Edward Gillespie, of Presque Isle, is one of many return customers who’ve relied on Helstrom’s skills with comb, clippers and straight razor to make him look his best.

“I’ve been coming to Dwight’s for several years. There aren’t many barbers left. I like a good cut and that’s what I get. I used to drive truck and would wait until I was in town to get a cut. I’ve been coming here for over 20 years,” said Gillespie.

Helstrom has seen folks from all walks of life and has a devoted customer base.

“This line of work’s been good to me. I’ve met a lot of nice people over the years. Gov. Baldacci used to stop in when he was in town — he even waited on at least one occasion.
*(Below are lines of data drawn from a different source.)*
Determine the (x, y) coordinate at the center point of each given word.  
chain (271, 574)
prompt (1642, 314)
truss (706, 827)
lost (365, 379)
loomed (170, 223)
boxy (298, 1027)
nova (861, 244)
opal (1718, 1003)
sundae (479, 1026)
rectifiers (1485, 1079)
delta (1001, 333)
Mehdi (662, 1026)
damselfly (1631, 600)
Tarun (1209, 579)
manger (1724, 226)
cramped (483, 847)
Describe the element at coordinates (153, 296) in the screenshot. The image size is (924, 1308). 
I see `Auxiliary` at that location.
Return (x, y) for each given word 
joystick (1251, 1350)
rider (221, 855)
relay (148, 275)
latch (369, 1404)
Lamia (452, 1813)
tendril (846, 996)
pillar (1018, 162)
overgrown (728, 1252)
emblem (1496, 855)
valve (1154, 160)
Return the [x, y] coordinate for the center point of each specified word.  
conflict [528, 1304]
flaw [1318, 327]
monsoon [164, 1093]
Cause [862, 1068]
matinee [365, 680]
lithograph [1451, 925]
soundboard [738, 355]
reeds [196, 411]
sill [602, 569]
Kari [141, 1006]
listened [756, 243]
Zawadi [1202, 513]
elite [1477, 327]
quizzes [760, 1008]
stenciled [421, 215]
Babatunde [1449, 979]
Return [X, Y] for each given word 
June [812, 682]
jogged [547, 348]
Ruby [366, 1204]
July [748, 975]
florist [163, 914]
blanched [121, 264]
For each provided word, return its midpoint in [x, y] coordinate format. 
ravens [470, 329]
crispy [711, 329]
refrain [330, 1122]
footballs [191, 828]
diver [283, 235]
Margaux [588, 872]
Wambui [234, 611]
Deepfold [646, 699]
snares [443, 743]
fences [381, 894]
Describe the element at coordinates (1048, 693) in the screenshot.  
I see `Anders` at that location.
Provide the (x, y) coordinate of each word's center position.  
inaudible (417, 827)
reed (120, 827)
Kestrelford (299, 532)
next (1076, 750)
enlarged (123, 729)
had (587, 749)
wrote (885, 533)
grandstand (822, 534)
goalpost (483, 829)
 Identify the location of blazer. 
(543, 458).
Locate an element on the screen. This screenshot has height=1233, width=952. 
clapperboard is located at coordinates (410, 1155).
I don’t bump customers; it’s first-come, first-served, no matter who you are,” he said.

It’s not just locals who rely on Helstrom’s talented hands. Customers come from all over the state to sit in one of his barber chairs.

“I have a guy from Yarmouth who comes up on business — has been doing so for about seven years. He never gets his hair cut anywhere else. I have a guy from Portland that does the same thing,” said Helstrom. “I have several customers from away that when they’re in town, stop by for a cut.”

“My wife, Sue, says there’s probably no place I can go that people don’t know me,” he said.

Anyone who’s ever been to Dwight’s knows what a treat it is to sit and listen to ‘tall tales’ of hunting and fishing, local news and the latest sports updates. As clippers buzz and hair floats to the floor, Helstrom keeps the mood lively, entertaining with stories of life in The County, as he knows it, with customers interjecting from time to time to add their own take on the topic at hand.

Last year Helstrom learned just how loyal his customers are, when surgery necessitated the closing of the shop for a short time.

“I had back surgery last August — had my back fused. It’s the first time ever I closed the shop; I had it closed for two weeks. When I reopened my customers came back,” said Helstrom. “It’s nice to know folks appreciate what I do.”

Helstrom said he couldn’t imagine doing anything else and plans to keep cutting hair for at least a few more years.

“If you’re a people person, it’s the best job you can get,” said Helstrom.

Business hours are Tuesday through Thursday, 8 a.m. to 5 p.m.; Friday, 8 a.m. to 6 p.m.; and Saturday, 8 a.m. to 3 p.m.